Israeli military carmaker Automotive Industries Ltd. introduced its first generation of the AIL Storm, the workhorse off-road vehicle of the Israeli Security Forces, as a variant of the 1991 Wrangler YJ, but on the 103.5 in CJ-6 / CJ-8 wheelbase. AIL builds the vehicles in-house with the exception of various externally sourced engines. Long and short wheelbase versions were also available for civilian purchase.

A Jeep-managed production line in Egypt supplied vehicles for the Egyptian armed forces. After 1995, this facility was absorbed into the AIL Storm production.

== Trim levels ==

North American YJ/Wranglers were available in the following standard trims.
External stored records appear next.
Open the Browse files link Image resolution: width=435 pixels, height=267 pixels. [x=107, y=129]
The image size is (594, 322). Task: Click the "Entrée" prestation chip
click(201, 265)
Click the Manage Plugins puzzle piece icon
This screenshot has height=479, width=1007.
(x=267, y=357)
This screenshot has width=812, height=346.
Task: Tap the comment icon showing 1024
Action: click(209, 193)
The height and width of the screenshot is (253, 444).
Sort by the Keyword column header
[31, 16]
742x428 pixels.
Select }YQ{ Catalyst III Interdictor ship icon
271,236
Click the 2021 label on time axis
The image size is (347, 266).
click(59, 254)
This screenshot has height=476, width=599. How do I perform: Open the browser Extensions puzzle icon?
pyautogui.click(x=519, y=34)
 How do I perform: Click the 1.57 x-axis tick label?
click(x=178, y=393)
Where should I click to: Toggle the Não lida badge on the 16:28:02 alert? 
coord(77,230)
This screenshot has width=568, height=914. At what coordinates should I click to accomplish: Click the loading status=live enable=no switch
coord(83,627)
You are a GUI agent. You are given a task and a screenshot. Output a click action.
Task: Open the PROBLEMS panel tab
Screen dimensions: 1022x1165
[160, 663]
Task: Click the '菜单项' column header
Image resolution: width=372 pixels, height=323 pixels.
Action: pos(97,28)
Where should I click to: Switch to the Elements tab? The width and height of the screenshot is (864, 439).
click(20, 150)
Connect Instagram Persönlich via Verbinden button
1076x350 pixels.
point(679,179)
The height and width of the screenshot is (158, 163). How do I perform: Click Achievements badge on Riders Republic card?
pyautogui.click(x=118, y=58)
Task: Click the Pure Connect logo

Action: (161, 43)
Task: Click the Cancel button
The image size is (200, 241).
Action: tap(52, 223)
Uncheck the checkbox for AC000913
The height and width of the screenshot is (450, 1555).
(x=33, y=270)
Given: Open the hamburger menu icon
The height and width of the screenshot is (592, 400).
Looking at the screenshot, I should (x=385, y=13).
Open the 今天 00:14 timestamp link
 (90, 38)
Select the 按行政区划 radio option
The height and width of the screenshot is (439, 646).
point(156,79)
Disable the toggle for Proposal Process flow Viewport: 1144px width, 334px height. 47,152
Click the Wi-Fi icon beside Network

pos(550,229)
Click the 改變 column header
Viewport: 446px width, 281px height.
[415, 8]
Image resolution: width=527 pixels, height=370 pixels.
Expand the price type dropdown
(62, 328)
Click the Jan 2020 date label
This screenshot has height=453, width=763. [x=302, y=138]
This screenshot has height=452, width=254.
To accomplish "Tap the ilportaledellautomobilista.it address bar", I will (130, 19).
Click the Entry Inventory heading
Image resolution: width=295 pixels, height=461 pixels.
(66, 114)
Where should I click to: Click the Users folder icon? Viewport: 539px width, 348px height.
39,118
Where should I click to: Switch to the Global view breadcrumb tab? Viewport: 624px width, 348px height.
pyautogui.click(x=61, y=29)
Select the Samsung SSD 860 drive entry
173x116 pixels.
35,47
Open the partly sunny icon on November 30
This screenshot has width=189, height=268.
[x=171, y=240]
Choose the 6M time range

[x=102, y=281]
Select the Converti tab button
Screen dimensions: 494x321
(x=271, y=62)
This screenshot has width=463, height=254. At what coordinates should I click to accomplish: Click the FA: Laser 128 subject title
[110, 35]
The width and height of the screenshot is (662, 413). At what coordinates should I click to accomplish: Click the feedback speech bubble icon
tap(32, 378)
- Base: also referred to as "S" & "SE" at different points in the model run; for the first few years the back seat and rear bumperettes were optional, some years the 6cyl engine was an option, other years only the 4cyl was available in the "Base" model. An AM radio (later AM/FM stereo) with two speakers came standard, as did high-back vinyl bucket seats and a heater and blower. An AM/FM stereo, cassette player, and air conditioning were optional. In 1986, a basic Wrangler Base cost $8,995 MSRP, or $26,246 in 2025.
- Laredo: Chrome grille, bumpers, and trim, hard top and hard full doors, tinted windows, in 1988 cloth seats replaced the base model's vinyl, faux leather interior, body color fender flares and alloy wheels. An AM/FM stereo with cassette player, rear speaker sound bar, air conditioning, rear removable bench seat, and high-back cloth bucket seats all came standard.'LAREDO' decals adorned the hood on both sides or on the lower front fenders as part of the side stripes.
- Islander: See Islander
- Sport: Which featured "sport" graphics and, beginning in 1991, a 4.0L 242 CID inline-6-cylinder engine. An AM/FM stereo with two speakers and a rear removable bench seat came standard. A cassette player, rear speaker sound bar, cloth high-back bucket seats, and air conditioning were optional.
- Sahara: Which came standard with most available options, including body color fender flares and steel wheels, also included with the Sahara edition are special green trail-cloth seats with storage pockets, interior door panels with pockets, front bumper mounted fog lamps, and plastic ends on the front bumper). An AM/FM stereo with cassette player, rear speaker sound bar, unique cloth-and-vinyl high-back bucket seats, rear removable bench seat, exterior color steel wheels were standard on this model. 'Sahara Edition' decals adorned both front fenders.
- Renegade: See Renegade.
- Rio Grande: Available in champagne gold, moss green, white, along with the rare colors aqua pearl metallic, and Bright Mango; with a Pueblo themed interior trim package. This trim was only available in 1995, and was added to spice up the base 4-cylinder Wrangler 'S' models. A cassette player, rear speaker sound bar, and cloth high-back bucket seats came standard, and air conditioning and alloy wheels were all available on this model. Red-and-orange 'Rio Grande' decals adorned both rear quarter panels. A trac lock rear limited slip differential and dealer installed winch were options on all models.